[brucephillips]

> If you ask folks in nonlinear optimization, they'll tell you that DL is not possible.

I sincerely doubt anyone who knows more than one sentence about deep learning would say that, since deep learning doesn't claim to optimize.

[aoki]

i suspect that what he's referring to is that he's heuristically minimizing a somewhat arbitrary (loss) function in a million-ish dimensions using the simple variants of gradient descent that work under these conditions. it sounds far too WIBNI to produce good results reliably (in practice, let alone in theory). the landscape has so many stationary points at which to get stuck; why would you ever get good results?

there's a small cottage industry of papers (like [0]) that try to explain this.

[0] https://arxiv.org/pdf/1412.0233.pdf

[azag0]

I think this recent paper [1] sheds quite a bit of light on this.

[1] https://arxiv.org/abs/1703.00810v3

[chillee]

Really don't think that's the best paper to say "sheds quite a bit of light on this". That paper has been somewhat controversial since it came out.

I think https://arxiv.org/abs/1609.04836 is seminal in showing unsharp minima = generalization, the parent's paper is good for showing that gradient descent over non-convex surfaces works fine, https://arxiv.org/abs/1611.03530 is landmark for kicking off this whole generalization business (mainly shows that traditional models of generalization, namely VC dimension and ideas of "capacity" don't make sense for neural nets).

[srean]

You are right. Unfortunately, many (doubly unfortunately, even in academia, well, many who switched careers in optimization to ML) think that machine learning is just optimization.

Regarding deep NNs, one should be careful with what one wishes for, because sometimes they come true. Landing up with the global optimum of that thing would likely be the last thing one wants.

The key to deep NNs is to do such a pathetic job of optimizing the loss that the generalization is good. A problem is that there several different ways of doing a job poorly, not all of them would generalize well. When I have my engineer hat on, I would rather not have lots of indeterminism on my watch if I can afford it. Too dang hard to maintain correctness of.

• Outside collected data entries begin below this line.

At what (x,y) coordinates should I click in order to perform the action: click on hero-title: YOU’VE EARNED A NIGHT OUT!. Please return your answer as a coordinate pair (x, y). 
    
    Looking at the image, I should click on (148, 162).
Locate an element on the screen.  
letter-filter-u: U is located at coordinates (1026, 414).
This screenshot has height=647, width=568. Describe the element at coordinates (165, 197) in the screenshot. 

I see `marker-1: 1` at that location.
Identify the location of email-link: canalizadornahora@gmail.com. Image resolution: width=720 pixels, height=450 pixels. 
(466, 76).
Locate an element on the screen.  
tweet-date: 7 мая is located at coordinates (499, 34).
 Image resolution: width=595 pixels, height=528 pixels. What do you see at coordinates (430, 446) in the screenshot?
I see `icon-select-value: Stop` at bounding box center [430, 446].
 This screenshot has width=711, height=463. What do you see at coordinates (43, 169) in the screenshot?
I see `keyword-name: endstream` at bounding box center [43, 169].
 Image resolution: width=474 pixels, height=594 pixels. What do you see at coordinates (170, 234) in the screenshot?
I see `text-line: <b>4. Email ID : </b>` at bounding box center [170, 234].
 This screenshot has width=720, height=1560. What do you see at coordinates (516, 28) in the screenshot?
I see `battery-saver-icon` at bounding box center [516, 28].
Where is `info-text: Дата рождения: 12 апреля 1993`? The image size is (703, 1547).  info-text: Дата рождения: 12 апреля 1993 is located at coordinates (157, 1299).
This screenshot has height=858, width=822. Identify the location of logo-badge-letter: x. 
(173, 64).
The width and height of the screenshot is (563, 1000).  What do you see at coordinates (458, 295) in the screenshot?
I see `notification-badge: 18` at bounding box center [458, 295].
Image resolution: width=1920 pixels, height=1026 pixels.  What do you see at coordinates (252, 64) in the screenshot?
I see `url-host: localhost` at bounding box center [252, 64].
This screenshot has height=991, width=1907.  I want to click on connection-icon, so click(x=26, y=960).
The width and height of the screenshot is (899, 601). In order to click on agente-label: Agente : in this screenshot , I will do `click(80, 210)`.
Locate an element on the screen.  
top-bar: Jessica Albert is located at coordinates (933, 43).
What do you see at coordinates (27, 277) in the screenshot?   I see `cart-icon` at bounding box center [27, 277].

On the other hand if one has a "with high probability" style result where the probabilities are high enough to be practically relevant, then we have something more workable.

[_raoulcousins]

I don't understand why you don't want a global optimum. Is this obvious? Does the following paragraph explain it, because I don't see the connection.

[mljoe]

It happens when practitioners generalize theorems to scenarios that look similar but don't apply. The common pattern is misapplying an infinite set theorem to finite set case. If you don't know about the theorem in question to begin with, there is no way for you to misrepresent it.